The modern "blockbuster" art show has come and largely gone over the last 30 years. Sure there are occasional exceptions like the recent Leonardo show in London but for the most part the day when a new year meant at least one new retrospective by some titan of art are dead and gone, killed off by insurance companies.

But lets wind the clock back to the happier days of 1980 when the art blockbuster - as an entire generation of art lovers came to understand the term - was born. The event which gave birth to the new cultural phenomenon was the Museum of Modern Art's Picasso retrospective. This massive, thrilling, disturbing, enlightening and exuberant show took over MOMA from May 22 until September 16 of that year and was as much an eye opener for museums around the world as it was for lovers of modern art. Hundreds of thousands of patrons moved through MOMA's turnstiles and were rewarded with a comprehensive overview of one of the most widely known yet little understood artists who ever lived. The exhibition took over the entire museum, an unprecedented occurrence but a necessary one as nearly a thousand works were included in the show.
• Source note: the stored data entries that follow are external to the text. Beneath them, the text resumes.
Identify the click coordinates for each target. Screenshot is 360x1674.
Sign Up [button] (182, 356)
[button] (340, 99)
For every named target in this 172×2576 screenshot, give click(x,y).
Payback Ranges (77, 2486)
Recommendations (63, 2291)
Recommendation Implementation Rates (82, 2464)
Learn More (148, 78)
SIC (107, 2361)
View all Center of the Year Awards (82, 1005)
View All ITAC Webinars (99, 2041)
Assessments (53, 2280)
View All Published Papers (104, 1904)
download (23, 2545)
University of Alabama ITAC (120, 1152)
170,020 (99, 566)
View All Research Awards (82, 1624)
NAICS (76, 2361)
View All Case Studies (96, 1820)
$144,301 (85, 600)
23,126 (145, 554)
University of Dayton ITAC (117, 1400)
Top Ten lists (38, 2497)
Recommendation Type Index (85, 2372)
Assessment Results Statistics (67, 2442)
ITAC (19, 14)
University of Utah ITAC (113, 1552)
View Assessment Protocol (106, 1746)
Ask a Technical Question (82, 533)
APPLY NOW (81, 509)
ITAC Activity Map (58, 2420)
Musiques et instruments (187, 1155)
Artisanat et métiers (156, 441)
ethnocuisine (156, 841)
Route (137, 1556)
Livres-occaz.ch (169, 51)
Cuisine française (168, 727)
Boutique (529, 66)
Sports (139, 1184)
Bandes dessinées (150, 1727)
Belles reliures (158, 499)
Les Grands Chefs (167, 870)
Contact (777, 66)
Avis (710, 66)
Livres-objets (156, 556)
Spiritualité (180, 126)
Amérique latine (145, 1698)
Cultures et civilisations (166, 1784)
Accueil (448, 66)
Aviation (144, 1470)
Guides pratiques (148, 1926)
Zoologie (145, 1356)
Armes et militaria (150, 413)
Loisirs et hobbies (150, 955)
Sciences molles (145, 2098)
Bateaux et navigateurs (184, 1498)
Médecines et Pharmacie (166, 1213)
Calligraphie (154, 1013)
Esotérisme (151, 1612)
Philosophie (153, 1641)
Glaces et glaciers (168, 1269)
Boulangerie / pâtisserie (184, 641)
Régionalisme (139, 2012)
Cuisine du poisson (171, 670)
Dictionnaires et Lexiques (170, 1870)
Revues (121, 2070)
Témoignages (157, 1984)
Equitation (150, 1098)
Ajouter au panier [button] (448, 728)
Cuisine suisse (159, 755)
Day after day lines stretched down West 53rd Street . Inside awaited room after room of paintings that changed the course of visual history.

From "Les Demoiselles D'Avignon" to "Still Life with Chair Caning" to "The Three Musicians" to the to the mindblowing graphic work of the 1930s "Pablo Picasso: A Retrospective" prepared the ground and set the bar for blockbusters that followed and made the 1980s a golden age for art lovers.